TASK REQUIREMENTS:
Output only how many lines below contain "pixels".
··· DATA SHOWN ···
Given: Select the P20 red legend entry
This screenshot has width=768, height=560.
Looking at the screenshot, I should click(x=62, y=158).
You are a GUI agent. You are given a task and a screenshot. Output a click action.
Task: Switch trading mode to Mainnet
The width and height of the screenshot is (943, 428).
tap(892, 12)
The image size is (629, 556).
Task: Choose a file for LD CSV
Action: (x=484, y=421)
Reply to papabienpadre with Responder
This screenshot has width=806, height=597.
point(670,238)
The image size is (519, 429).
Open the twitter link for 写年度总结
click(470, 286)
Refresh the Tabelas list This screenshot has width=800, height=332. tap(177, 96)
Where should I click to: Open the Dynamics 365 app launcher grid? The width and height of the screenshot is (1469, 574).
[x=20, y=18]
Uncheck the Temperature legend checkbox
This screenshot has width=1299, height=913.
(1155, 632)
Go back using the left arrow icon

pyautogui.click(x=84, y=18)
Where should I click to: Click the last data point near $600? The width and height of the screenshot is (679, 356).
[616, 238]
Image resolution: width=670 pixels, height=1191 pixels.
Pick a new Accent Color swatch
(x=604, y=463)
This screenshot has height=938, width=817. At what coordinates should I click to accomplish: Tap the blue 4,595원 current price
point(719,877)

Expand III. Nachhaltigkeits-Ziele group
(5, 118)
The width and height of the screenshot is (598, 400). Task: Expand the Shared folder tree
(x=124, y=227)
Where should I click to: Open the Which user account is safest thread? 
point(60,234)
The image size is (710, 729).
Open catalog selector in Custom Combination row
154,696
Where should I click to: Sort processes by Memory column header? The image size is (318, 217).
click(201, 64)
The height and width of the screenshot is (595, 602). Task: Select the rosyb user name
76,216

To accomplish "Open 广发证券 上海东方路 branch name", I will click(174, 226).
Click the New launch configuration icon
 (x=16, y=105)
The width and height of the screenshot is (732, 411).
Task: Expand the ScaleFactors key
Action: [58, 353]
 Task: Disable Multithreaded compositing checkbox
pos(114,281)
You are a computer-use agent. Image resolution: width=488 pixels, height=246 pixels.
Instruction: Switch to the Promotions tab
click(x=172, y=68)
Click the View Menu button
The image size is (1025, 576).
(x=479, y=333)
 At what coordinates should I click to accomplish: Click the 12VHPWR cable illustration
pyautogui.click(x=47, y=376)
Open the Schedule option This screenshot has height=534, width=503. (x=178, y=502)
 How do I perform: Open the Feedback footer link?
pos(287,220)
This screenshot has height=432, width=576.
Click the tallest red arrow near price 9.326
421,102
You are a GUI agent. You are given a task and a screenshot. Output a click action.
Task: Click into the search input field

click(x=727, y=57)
···
ANSWER BOX:
2